On August 24th, 1940 the line through Buckhead to Oglethorpe was
converted to Trolley Coach with much fanfare.
Georgia Power planned more conversions but World War II and tire
rationing put a temporary stop to that. After the war, Pullman's newly
modernized Osgood-Bradley facility in Worcester, Massachusetts switched
from military to civilian production, building 1,128 trolley coaches
between 1946 and 1952. With the backlog of orders being filled, a
massive conversion to trackless trolleys began changing the streets of
Atlanta forever. On April 10th, 1949, the last streetcars made their
final runs on route #19 to the Chattahoochee River.
The trackless trolley is an electric vehicle, a development of
streetcar technology. It has the same electric propulsion systems as a
streetcar and thus it also draws its electricity from overhead wires.
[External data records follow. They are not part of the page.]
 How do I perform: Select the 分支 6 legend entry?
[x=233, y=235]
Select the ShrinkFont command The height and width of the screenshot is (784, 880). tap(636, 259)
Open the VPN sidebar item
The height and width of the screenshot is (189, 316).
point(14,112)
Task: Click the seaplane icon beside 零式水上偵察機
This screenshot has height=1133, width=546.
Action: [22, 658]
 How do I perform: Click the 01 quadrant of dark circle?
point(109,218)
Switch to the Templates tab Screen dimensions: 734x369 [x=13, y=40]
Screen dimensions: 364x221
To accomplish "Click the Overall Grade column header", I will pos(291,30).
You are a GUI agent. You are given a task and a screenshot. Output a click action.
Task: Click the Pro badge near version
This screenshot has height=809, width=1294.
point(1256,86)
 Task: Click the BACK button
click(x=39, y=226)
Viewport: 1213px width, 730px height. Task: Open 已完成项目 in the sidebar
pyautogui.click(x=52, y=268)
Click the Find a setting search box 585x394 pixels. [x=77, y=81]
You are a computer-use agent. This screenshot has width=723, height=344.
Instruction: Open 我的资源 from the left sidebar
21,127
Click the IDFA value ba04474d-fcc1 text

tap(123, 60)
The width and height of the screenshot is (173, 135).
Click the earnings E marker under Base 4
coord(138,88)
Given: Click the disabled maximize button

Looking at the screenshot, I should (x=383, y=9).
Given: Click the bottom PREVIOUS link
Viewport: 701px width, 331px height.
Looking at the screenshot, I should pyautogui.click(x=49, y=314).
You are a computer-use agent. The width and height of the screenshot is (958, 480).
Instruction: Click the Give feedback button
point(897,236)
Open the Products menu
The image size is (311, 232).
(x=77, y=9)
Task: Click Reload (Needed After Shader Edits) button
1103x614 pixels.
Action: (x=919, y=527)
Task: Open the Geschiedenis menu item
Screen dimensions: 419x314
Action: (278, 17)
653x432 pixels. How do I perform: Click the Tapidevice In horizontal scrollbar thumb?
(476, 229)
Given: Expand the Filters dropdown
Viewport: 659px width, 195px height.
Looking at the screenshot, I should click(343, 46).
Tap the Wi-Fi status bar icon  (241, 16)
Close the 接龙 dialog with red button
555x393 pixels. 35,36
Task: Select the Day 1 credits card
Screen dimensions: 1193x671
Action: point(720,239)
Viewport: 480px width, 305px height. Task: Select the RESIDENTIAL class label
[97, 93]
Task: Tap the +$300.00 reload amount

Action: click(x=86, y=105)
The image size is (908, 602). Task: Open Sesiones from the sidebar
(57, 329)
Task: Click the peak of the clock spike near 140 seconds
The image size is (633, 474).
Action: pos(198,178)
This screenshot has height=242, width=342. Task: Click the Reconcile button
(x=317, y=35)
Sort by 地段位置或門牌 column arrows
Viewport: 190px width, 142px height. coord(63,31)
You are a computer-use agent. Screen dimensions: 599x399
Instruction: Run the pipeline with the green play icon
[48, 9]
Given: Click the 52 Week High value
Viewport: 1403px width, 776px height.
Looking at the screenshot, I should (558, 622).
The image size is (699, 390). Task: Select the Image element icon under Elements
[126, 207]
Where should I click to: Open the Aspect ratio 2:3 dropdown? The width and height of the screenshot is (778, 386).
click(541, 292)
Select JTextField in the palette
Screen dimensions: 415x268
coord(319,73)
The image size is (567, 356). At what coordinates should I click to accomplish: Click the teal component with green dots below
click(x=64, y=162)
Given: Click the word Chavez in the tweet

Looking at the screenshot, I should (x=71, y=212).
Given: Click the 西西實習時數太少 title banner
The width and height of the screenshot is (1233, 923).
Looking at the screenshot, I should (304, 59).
The difference is that is has rubber tires and therefore needs a second
overhead wire, used as a ground. A streetcar uses its steel wheel/steel
rail connection as its electrical ground.
A trackless trolley requires no investment in rails, a substantial
infrastructure cost savings over streetcars. And, it can also use the
existing overhead wires already in place for streetcars. These factors
caused Georgia Power to choose for the trackless trolley in 1937 as the
replacement for streetcars.
Georgia Power and its successors had operated the transit system
since 1902. The power business was a subsidiary of the transit systems
that ran in many Georgia cities including Columbus, Marietta, Augusta,
Macon, Savannah, and Athens. After a divestiture ordered by the
Securities and Exchange Commission, the system was purchased by the
newly formed Atlanta Transit Company in 1950. Atlanta Transit was
subsequently purchased in 1972 by the Metropolitan Atlanta Rapid Transit
Authority. (MARTA).
Georgia Power #1296 will be cosmetically restored and displayed as
part of an Atlanta-oriented transportation exhibit.